I recently installed the Hull Marine reinforcement kit on my Micro Jacker; it made a big difference. Well worth the shekels, and Tyler Hull is a good guy to deal with. If you ever get out to the Houston area you're more than welcome to check mine out, and I believe a few others here have installed them.

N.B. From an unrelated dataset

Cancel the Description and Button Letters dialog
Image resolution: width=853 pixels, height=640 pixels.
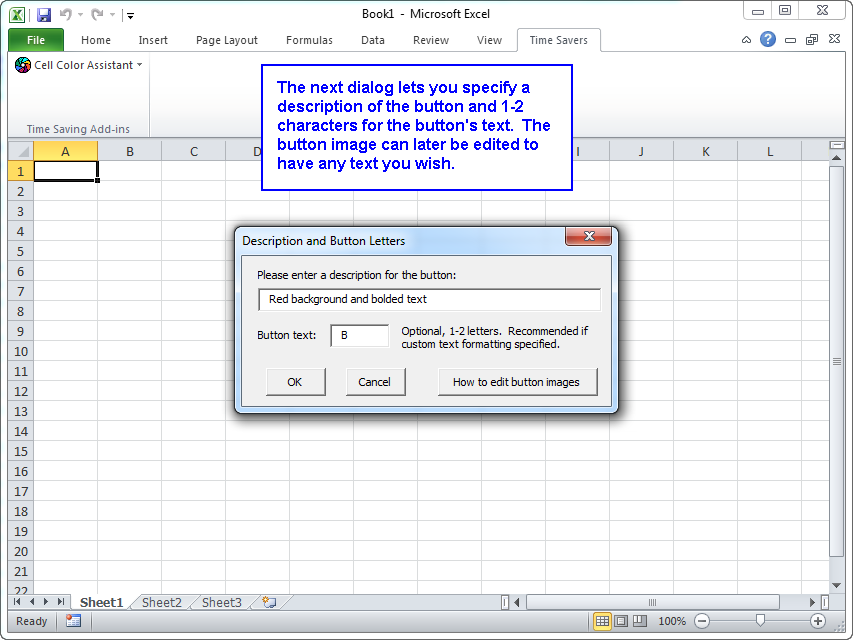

Hull Marine Products reinforcement kit for Micro Jacker


I recently spoke to Tyler Hull at Hull Marine Products about his reinforcement kit. I ended up ordering one, and I just finished installing it (and I'm extremely impressed with how much smoother my Micro Jacker works now). The installation went very well until I dropped a roller - liberally...




www.microskiff.com


----------



## BrownDog (Jun 22, 2019)

I have nothing but good things to say about my Bobs plate.


----------



## new2theflats (Jul 31, 2019)

In my short experience with the Atlas Micro Jack Plate, at least with a heavy engine hanging on it, it requires tightening those bolts before or after every use. However, as the others have said, adding the Hull Marine Products Reinforcement Kit solves that problem. I recently added it to mine and its now about as close to bomb proof as you can get- HIGHLY RECOMMEND. Of course frequent lubing is still a good idea as it is with any jack plate.


----------



## permitchaser (Aug 26, 2013)

This is easy..Bob's


----------



## coconutgroves (Sep 23, 2013)

permitchaser said:


> This is easy..Bob's


No it aint....

It depends on your setup, rigging and engine size. And the goals of the skiff - shedding weight here and there all add up overall.

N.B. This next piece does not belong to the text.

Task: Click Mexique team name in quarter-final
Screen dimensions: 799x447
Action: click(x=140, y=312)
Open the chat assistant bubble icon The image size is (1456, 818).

The micro has self contained cylinder that is in the plate itself. This makes rigging easier and cleans up the aft storage.

Bobs is at least 15 to 20 pounds heavier and has an external pump that is 10 lbs of this weight.

For true micros running 60 hp and under, Atlas is a great choice, but it may need this reinforcement. Why it binds, I am not exactly sure. Some people have no issue ever, some have. But, I've also seen people trailer their skiffs with the jackplate partially up, or fully up. It should be all the way down.

Heavier engines - I'd go Bobs.


----------



## Smackdaddy53 (Dec 31, 2012)

I can tell you why the MicroJacker binds. It’s a terribly bad design. Any $900 jackplate that needs another $115 kit to operate correctly is junk. I wish they would update the design because all they have going for them is their weight. 

•The ram is WAY off center
•The machining is over 1/4” off from left to right halves of the plate (confirmed)
•The slide bolt design sucks
•The actuator is too small for the recommended weight rating and even when new slow as hell and any bind on it begins to overload it and they burn up


----------



## JC Designs (Apr 5, 2020)

BOB’S! They have a lightweight unit now. Maybe not quite as light as the Atlas, but it ain’t gonna fail like pretty much all the others do either!


----------



## reedriley8 (Sep 3, 2020)

Thanks for all the advice everyone. The reinforcement kit seems like a good idea. But with my jackplate being 8 years old and having a number of other issues, it’s time for replacement. Would hate to spend $900 on a new micro then have to modify it with after market stuff. Seems like bobs is the right move for my setup, the skiff can handle the added weight.


----------



## Pudldux (Mar 3, 2016)

Bobs is my recommendation. That being said it is wider than the micro jacker. Bobs will not fit between the sponsons on a mosquito. Tried that route during the build but no go. Have ordered the hull marine products reinforcement kit and will go that way. Haven’t had any issues YET but not taking any unnecessary chances.


----------



## JC Designs (Apr 5, 2020)

Action Series Mini jack plate - Narrow


Action Series Mini jack plate - Micro, Action series jack plate, action jac, action series jack, hydraulic jack plate, setback, bob's machine shop, lift plate, hydraulic lift plate, made in usa




bobsmachine.com




Tell’em we sent ya! JC


----------



## reedriley8 (Sep 3, 2020)

JC Designs said:


> Action Series Mini jack plate - Narrow
> 
> 
> Action Series Mini jack plate - Micro, Action series jack plate, action jac, action series jack, hydraulic jack plate, setback, bob's machine shop, lift plate, hydraulic lift plate, made in usa
> ...


Looks like the mini series isn’t rated for my f70. Guessing I should step up the the regular action series?


----------



## JC Designs (Apr 5, 2020)

reedriley8 said:


> Looks like the mini series isn’t rated for my f70. Guessing I should step up the the regular action series?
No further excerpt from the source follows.